OP I agree your MIL was incorrect to act that way. However the way you've spoken about your DP is out of line. If you have such an issue with him and he's a "little bitch" why on earth did you get serious and decide to have a child together!?
Comment about knowing how to handle her is about being nice to her - it's not manipulative. It seems to be that when everything is on her terns she's fine. She is used to DH running around after her as her only child. DH will never stand up to his mum
Before we had DS, I had no problems with DH doing everything for his mum. Now we have a child and his mum and her happiness still comes first. I am now feeling resentful hence being evil by calling him her little bitch!
A little bitch?
All sympathy lost for that little gem.
OP - I would reiterate what grilled aubergine has very eloquently said. Do not let this sour the day but address the matter now with MIL.
You have but one life to live, you did not act in malice and should not have to accept it in return. Speak to her now, address it and move on.
DH is a little bitch
shock that's horrible!
Its only horrible if its not true.....
OP, now that you know that this is how it will always be, that you will always come second to her, you have to decide if you are prepared to spend your life like that. Think about your child, do you want them to expected to dance attendance on her and then be punished if it doesnt manage to come up to scratch? To worship at the altar of Grandma and treat you like shit?
You need to give your DH a chance to step up and change the dynamic, but if he wont (he wont) then you have some tough choices to make. He needs to realise that if this carries on then it really will be just him and his mum......
My MIL was okay but then decided I should never go out without being accompanied by my DH.
There was a massive fuss when I went to visit some friends whilst we were staying with them - she was furious (DH was also going out and she didn't want me in alone with her - couldn't win)
It got to the point she was visible upset if I went to the corner shop alone
Ignored her - ridiculous way of trying to control me.
Wasn't fussed about SILs coming and going for some reason thought she could bully me. No chance
And I am assuming the OP meant it in the prison sense of being someones bitch which sounds pretty accurate to be fair.
I read the thread title as "MiL has turned me on". I was expecting a very different thread....
DH will always take his mums side.
That's the part I couldn't tolerate.
What are you going to do about it?
Is she in your house? Just tell her you don't tolerate sulking over Christmas, so she can either cheer up or ship out! Your house, your rules - now you're a mum make it clear to her she's not going to rule the roost in your house.

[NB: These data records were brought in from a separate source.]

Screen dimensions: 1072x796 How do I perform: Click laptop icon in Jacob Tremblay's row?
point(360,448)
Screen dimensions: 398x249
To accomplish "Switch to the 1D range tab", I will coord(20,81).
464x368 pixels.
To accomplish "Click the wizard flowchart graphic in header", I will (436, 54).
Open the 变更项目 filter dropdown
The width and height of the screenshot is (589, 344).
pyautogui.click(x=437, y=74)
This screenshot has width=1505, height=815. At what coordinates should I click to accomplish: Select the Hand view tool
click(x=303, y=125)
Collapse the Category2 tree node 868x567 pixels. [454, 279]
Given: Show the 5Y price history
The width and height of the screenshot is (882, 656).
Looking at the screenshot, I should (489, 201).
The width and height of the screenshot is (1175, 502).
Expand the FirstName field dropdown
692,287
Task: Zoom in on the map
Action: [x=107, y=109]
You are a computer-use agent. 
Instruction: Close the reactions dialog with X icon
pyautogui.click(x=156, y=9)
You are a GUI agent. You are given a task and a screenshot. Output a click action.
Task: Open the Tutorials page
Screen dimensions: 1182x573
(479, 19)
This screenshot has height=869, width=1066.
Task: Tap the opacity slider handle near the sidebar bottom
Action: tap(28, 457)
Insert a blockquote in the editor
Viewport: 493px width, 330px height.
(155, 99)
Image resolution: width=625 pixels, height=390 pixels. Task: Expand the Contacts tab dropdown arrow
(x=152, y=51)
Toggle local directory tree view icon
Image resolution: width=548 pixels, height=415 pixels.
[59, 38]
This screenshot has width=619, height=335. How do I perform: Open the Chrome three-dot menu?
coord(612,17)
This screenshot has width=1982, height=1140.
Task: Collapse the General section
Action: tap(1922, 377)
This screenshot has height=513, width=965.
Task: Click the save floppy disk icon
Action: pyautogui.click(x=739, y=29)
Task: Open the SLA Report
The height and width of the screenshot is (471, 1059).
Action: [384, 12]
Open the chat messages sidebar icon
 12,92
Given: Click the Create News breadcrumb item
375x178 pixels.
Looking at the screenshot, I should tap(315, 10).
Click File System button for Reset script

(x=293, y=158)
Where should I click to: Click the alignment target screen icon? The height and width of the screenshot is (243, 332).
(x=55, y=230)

Its only horrible if its not true.....
Absolute bollocks. If op posted he called her a little bitch people would be saying there is no excuse for it.
Op why did you think things would magically change when you had a baby?
If you put up with this now you will be putting up with it all your life, he needs to prioritise his family or move back in with his mum.
Sounds like enmeshment.I dont think you will be able to deal with this on your own as your DH will be so conditioned.
I would not deal with it today as it will just upset you as your H will just side with his mum.
Is she married? How long is she staying for?